In 1770, Dr. Ezekiel Hersey, a wealthy physician practicing in Hingham, Mass., bequeathed £1,000 to Harvard College for the support of a Professor of Anatomy and Physic. This would become the university’s first endowed chair in the medical sciences. However, it was 12 years before Harvard acted on Hersey’s bequest to establish a professorship and build a medical school. This delay was due to the insufficient funding of the initial endowment and the monetary inflation created by the American Revolutionary War, which eroded Harvard’s finances. Eventually, other Hersey family members pledged support, and the professorship was established. More than two centuries later, this august epithet continues to be bestowed upon the incumbent physician-in-chief at my hospital. How quaint! I find this title amusing, befitting an alchemist or anatomist, but not a physician scientist. After all, the term physic conjures up images of William Shakespeare’s King Lear, reciting: “Take physic, pomp. Expose thyself to feel what wretches feel.” Even the venerable Oxford English Dictionary considers physic, whose origins date to the late Middle English era, nearly obsolete. Yet in the rarified halls of academia, where tradition trumps the trendy, physic lives on.
For many years, the ACR had taken a similar line of reasoning with its use of the antediluvian term, rheumatism. Since its inception in 1958, our flagship publication, Arthritis & Rheumatism (A&R), had sported this word on its masthead. Over the centuries, physicians and patients alike have used it to characterize an exceedingly vague array of aches and pains. Unlike beauty, rheumatism is not in the eye of the beholder. Is it a serious ache or a transient pain of little consequence? Though the lack of any corresponding physical signs should have, in theory, limited its utility in clinical practice, this was hardly the case. To paraphrase Macbeth, rheumatism is a word full of sound and fury, signifying nothing.
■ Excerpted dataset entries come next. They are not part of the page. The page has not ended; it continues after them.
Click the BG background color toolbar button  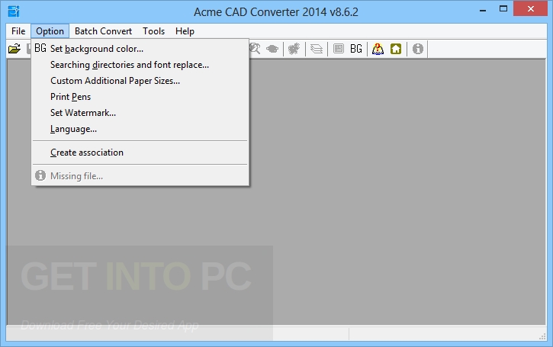(x=356, y=49)
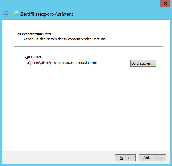Click the certificate export wizard icon
The height and width of the screenshot is (166, 172).
pos(16,14)
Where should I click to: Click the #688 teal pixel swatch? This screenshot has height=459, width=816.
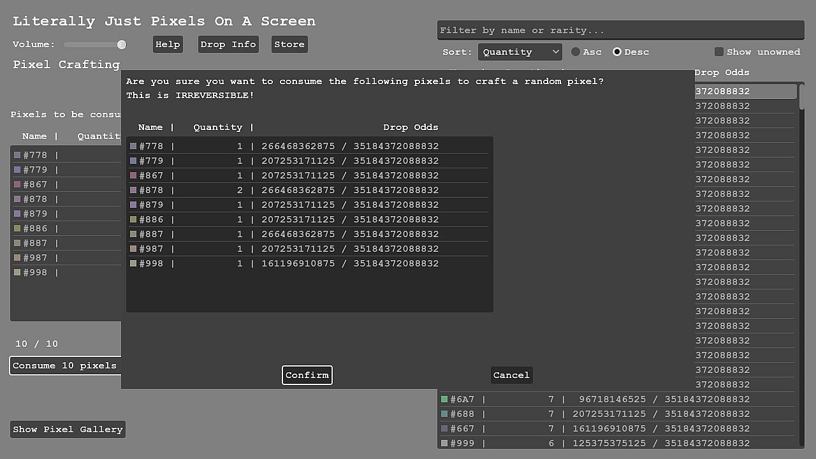point(444,414)
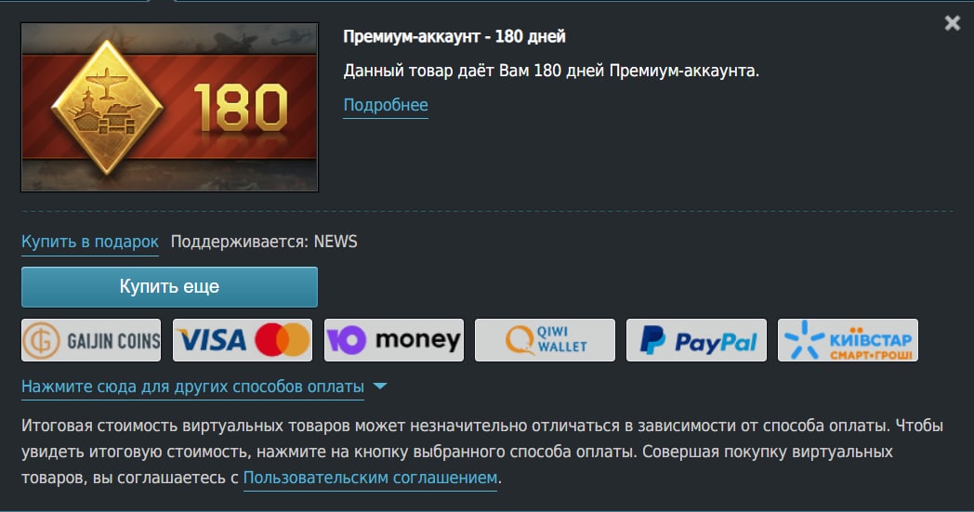
Task: Pay using PayPal
Action: click(696, 340)
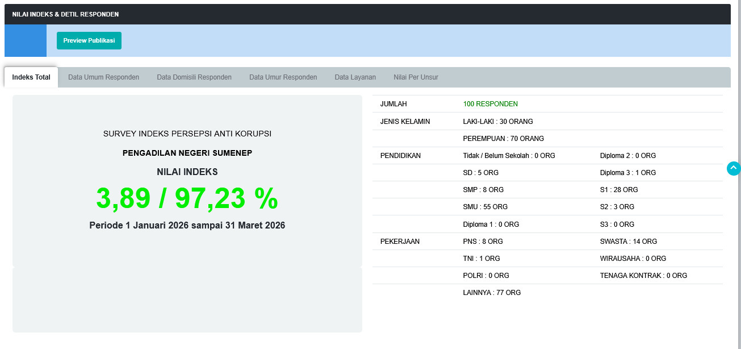Select the Indeks Total tab

[31, 76]
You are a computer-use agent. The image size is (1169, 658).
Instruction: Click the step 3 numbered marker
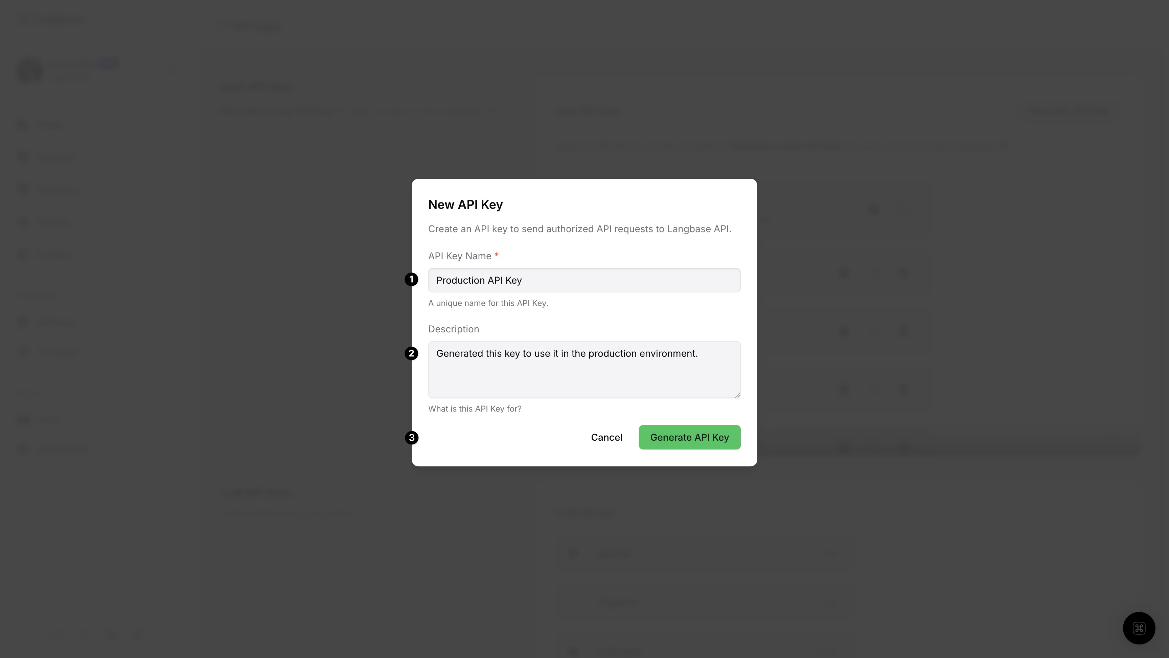[x=411, y=438]
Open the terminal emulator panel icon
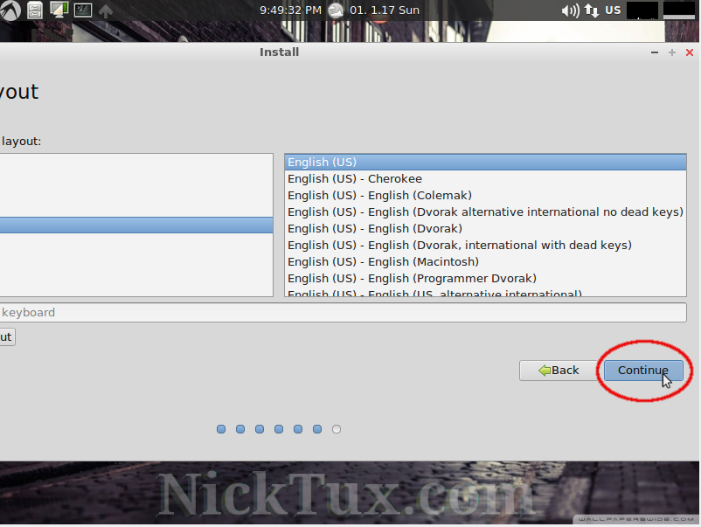 [82, 10]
I once saw a patient who, on the advice of his general practitioner in London, had been told to consume several grams of aspirin daily to treat his rheumatism. Years later, following his first leg amputation, his medical team wanted some insight as to why the arteries in his amputated extremity showed the classical histopathologic features of giant cell arteritis.1 A few months later, he lost his other leg to the same disease. Were his longstanding complaints of rheumatism obscuring an undetected case of polymyalgia rheumatica (PMR)? Would timely corticosteroid therapy to treat PMR have prevented this tragic outcome? As is often the case, rendering a diagnosis of rheumatism enables the practitioner to falsely claim insight and knowledge about a condition, to briefly commiserate with the patient, and then to shoo them away. This approach may be only marginally better than Sir William Osler’s advice for physicians to exit through the back door when an arthritic patient enters through the front door.
Rheum: An Evolution
An obvious problem facing rheumatology has been the lack of having an identifiable organ system that we could all rally around. The multisystem diseases that we manage can be fairly untidy, straying into many organs and tissues, requiring rheumatologists to be skilled in a variety of disciplines. In contrast, other specialists can limit their range of interest. For example, neurologists can focus all of their attention on the nervous system, cardiologists can keep their trained eyes on the beating heart and its attendant plumbing, and gastroenterologists can stay busy probing the various abdominal viscera.